La parola “cabudanni”, che in sardo indica proprio il mese di settembre, deriva dal latino Caput Anni, “inizio dell’anno”. Un’eredità diretta del calendario bizantino che, dal 462 d.C. — quando la Sardegna era sotto dominio bizantino — fissava l’avvio dell’anno a settembre.

Una scansione del tempo legata ai cicli agricoli, alla terra, alla fine dei raccolti e all’inizio di una nuova attesa.

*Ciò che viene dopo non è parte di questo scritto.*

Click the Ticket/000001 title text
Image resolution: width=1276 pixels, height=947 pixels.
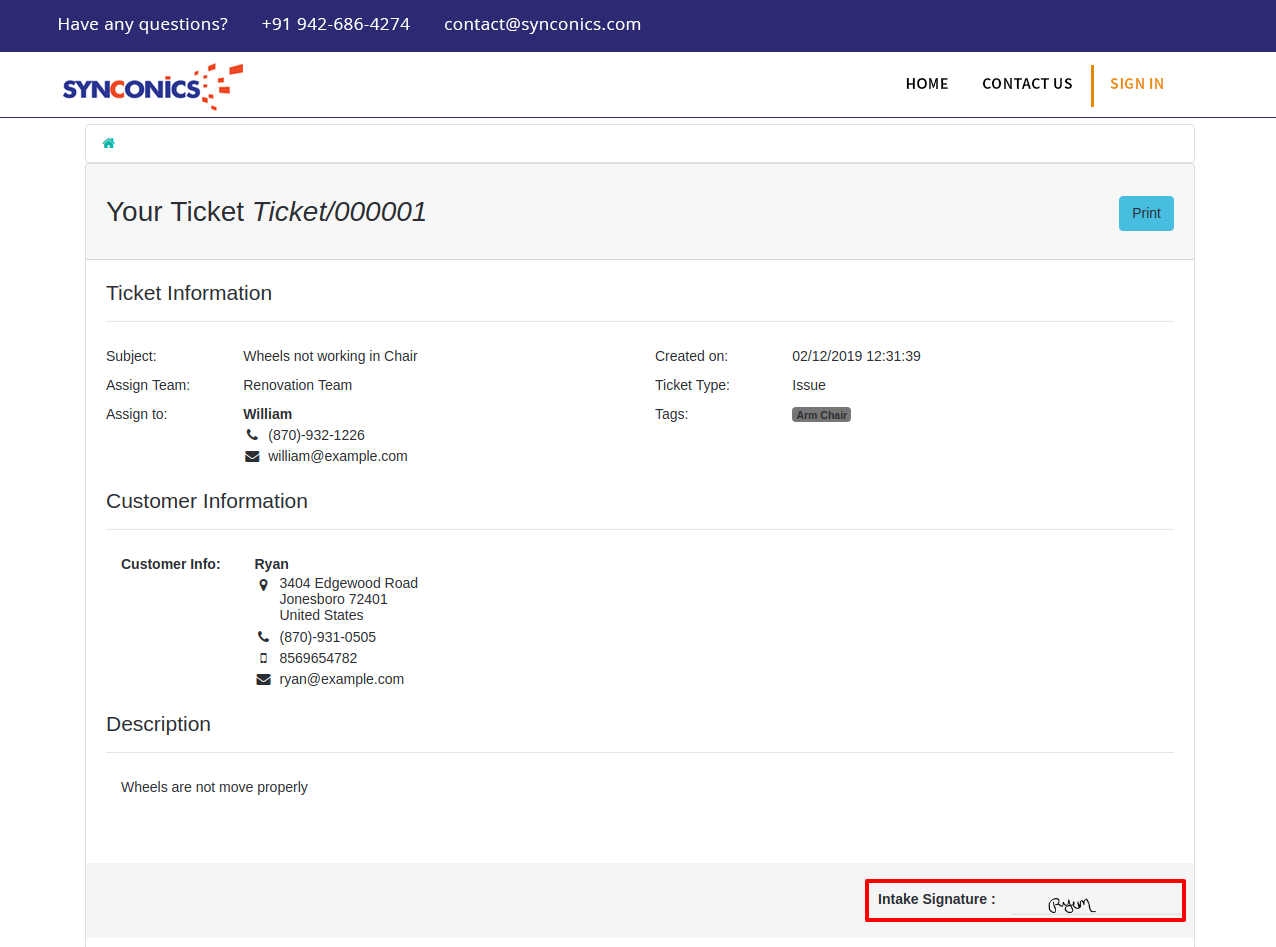pyautogui.click(x=339, y=212)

Questa consuetudine resistette fino al XVI secolo, molto oltre l’adozione del calendario gregoriano nel resto d’Europa.

Nella notte di San Silvestro risuonavano filastrocche benauguranti, recitate dai bambini ma anche dagli adulti, come formule capaci di orientare il destino.

“A sa noa!” (ci vediamo nel nuovo anno), era l’augurio lanciato come un ponte. La risposta, “Deus bollat!”, affidava tutto a una volontà più alta.

Negli ultimi giorni di dicembre prendevano vita anche riti oggi quasi scomparsi, come su candelarzu e sa candelaria. In alcuni paesi dell’interno, come Orgosolo, Benetutti, ma anche Esterzili, Aritzo e Gadoni e tanti altri, i bambini andavano di casa in casa bussando alle porte, qui ricevevano dolci e cibi tradizionali, frutta secca. Era uno scambio rituale: auguri in cambio di abbondanza, comunità in cambio di protezione.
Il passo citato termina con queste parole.